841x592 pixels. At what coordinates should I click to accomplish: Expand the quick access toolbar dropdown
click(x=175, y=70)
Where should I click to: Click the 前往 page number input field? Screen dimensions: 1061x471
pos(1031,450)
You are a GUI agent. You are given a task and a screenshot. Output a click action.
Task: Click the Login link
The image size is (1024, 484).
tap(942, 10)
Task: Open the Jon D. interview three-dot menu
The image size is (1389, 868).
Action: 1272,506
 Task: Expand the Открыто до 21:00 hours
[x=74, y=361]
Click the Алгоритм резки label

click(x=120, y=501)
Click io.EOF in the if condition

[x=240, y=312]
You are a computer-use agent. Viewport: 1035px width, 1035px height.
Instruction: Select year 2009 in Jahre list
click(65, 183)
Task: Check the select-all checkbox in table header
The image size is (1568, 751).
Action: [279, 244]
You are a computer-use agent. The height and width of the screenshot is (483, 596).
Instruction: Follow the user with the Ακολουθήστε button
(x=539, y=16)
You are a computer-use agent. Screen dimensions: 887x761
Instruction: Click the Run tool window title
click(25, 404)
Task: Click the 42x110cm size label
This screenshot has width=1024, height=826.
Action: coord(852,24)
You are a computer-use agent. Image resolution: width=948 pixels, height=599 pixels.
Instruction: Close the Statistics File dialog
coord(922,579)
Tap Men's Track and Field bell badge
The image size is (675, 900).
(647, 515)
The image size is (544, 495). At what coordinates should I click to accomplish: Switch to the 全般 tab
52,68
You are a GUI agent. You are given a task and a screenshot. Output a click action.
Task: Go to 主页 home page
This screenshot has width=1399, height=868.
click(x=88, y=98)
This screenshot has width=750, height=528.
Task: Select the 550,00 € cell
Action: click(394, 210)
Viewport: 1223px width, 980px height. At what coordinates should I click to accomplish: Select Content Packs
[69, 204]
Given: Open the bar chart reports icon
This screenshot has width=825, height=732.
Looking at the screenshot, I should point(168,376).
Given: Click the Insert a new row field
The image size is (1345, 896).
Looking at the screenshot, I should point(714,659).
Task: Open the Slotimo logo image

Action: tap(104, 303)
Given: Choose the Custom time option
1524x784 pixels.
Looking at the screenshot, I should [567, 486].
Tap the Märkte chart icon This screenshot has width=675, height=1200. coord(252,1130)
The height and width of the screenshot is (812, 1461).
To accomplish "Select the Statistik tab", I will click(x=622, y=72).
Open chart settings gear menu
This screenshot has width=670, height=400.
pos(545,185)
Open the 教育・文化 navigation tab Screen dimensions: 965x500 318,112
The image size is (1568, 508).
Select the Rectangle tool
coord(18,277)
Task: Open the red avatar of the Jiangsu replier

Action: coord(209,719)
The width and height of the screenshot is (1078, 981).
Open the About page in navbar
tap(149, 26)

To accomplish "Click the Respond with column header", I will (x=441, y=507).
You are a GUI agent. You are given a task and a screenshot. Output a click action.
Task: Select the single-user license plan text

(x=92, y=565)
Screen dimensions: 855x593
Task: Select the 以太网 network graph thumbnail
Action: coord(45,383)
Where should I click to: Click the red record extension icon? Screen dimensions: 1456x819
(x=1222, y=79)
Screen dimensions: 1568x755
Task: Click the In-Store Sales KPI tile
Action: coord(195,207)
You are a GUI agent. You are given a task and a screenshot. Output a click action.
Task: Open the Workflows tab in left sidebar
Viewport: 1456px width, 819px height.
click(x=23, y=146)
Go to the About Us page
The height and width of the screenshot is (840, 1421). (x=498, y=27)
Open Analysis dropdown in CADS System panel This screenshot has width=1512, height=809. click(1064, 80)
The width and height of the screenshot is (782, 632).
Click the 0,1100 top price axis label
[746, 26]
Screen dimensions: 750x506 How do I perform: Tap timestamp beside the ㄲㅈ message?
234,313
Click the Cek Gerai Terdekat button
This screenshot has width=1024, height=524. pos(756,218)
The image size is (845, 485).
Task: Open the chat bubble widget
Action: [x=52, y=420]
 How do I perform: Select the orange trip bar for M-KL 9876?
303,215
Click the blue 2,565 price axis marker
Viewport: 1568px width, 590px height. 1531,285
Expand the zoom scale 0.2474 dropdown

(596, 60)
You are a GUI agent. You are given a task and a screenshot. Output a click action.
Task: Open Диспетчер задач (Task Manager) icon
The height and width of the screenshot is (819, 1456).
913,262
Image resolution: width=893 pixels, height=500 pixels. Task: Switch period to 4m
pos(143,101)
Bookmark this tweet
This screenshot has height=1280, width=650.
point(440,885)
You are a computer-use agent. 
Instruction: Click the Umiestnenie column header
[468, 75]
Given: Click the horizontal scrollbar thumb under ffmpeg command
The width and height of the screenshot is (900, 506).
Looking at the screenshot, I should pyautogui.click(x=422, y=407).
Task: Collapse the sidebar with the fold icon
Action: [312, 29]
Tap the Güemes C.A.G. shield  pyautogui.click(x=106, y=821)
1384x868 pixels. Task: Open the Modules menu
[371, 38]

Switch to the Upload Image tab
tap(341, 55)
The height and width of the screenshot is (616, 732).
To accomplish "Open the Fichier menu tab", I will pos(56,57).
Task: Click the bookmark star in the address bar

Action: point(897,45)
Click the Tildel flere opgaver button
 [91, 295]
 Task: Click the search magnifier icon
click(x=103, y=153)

☆ ☆ ☆ ☆ ☆ ☆ ☆

**GOAL**:
Copy out the rows from the line with "Viewport: 1223px width, 980px" to the line with "Looking at the screenshot, I should point(714,659).", both included, with nothing changed.

**TASK SOLUTION**:
Viewport: 1223px width, 980px height. At what coordinates should I click to accomplish: Select Content Packs
[69, 204]
Given: Open the bar chart reports icon
This screenshot has width=825, height=732.
Looking at the screenshot, I should point(168,376).
Given: Click the Insert a new row field
The image size is (1345, 896).
Looking at the screenshot, I should point(714,659).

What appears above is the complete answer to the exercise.